Domingo 2º de Cuaresma
Jesús llevó a Pedro, a Juan y a Santiago a lo alto
de una montaña, para orar. Y mientras oraba, el aspecto de su rostro cambió,
sus vestidos brillaban de blancos. De repente dos hombres conversaban con él: eran
Moisés y Elías, que aparecieron con gloria, hablaban de su muerte, que iba a
consumar en Jerusalén.
Pedro y sus compañeros se caían de sueño; y
espabilándose, vieron su gloria y a los dos hombres que estaban con él. Mientras
estos se alejaban, dijo Pedro a Jesús: «Maestro, qué hermoso es estar aquí.
Haremos tres chozas: una para ti, otra para Moisés y otra para Elías». No sabía
lo que decía. Todavía estaba hablando cuando llegó una nube que los cubrió. Se
asustaron al entrar en la nube. Una voz desde la nube decía: «Éste es mi Hijo,
el escogido, escuchadle». Cuando sonó la voz, se encontró Jesús sólo. Ellos
guardaron silencio y, por el momento, no contaron a nadie nada de lo que habían
visto.
Comentario: Rvdo. P.
D. Jaime González Padrós
Hoy, segundo domingo de
Cuaresma, la liturgia de la palabra nos trae invariablemente el episodio
evangélico de la Transfiguración del Señor. Este año con los matices propios de
San Lucas. El tercer evangelista es quien subraya más intensamente a Jesús
orante, el Hijo que está permanentemente unido al Padre a través de la oración
personal, a veces íntima, escondida, a veces en presencia de sus discípulos,
llena de la alegría del Espíritu Santo. Fijémonos, pues, que Lucas es el único
de los sinópticos que comienza la narración de este relato así: «Jesús (...)
subió al monte a orar» (Lc 9,28), y, por tanto, también es el que especifica
que la transfiguración del Maestro se produjo «mientras oraba» (Lc 9,29). No es
éste un hecho secundario.
La oración es presentada
como el contexto idóneo, natural, para la visión de la gloria de Cristo: cuando
Pedro, Juan y Santiago se despertaron, «vieron su gloria» (Lc 9,32). Pero no
solamente la de Él, sino también la gloria que ya Dios manifestó en la Ley y los
Profetas; éstos —dice el evangelista— «aparecían en gloria» (Lc 9,31).
Efectivamente, también
ellos encuentran el propio esplendor cuando el Hijo habla al Padre en el amor
del Espíritu. Así, en el corazón de la Trinidad, la Pascua de Jesús, «su partida,
que iba a cumplir en Jerusalén» (Lc 9,31) es el signo que manifiesta el
designio de Dios desde siempre, llevado a término en el seno de la historia de
Israel, hasta el cumplimiento definitivo, en la plenitud de los tiempos, en la
muerte y la resurrección de Jesús, el Hijo encarnado.
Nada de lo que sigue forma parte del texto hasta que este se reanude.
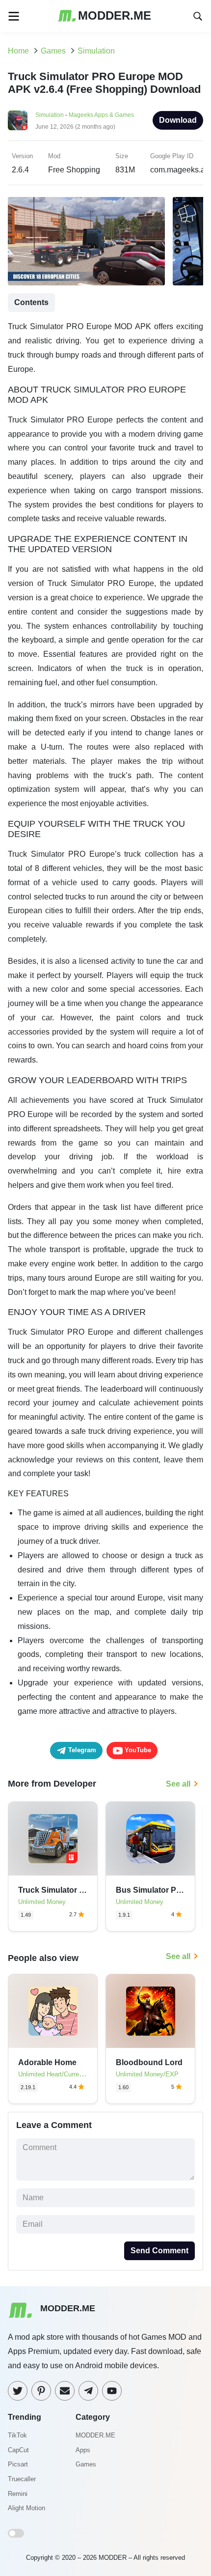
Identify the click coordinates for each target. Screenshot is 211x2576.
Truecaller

Nos viene bien recordar,
en esta Cuaresma y siempre, que solamente si dejamos aflorar el Espíritu de
piedad en nuestra vida, estableciendo con el Señor una relación familiar,
inseparable, podremos gozar de la contemplación de su gloria.
Es urgente dejarnos
impresionar por la visión del rostro del Transfigurado. A nuestra vivencia
cristiana quizá le sobran palabras y le falta estupor, aquel que hizo de Pedro
y de sus compañeros testigos auténticos de Cristo viviente.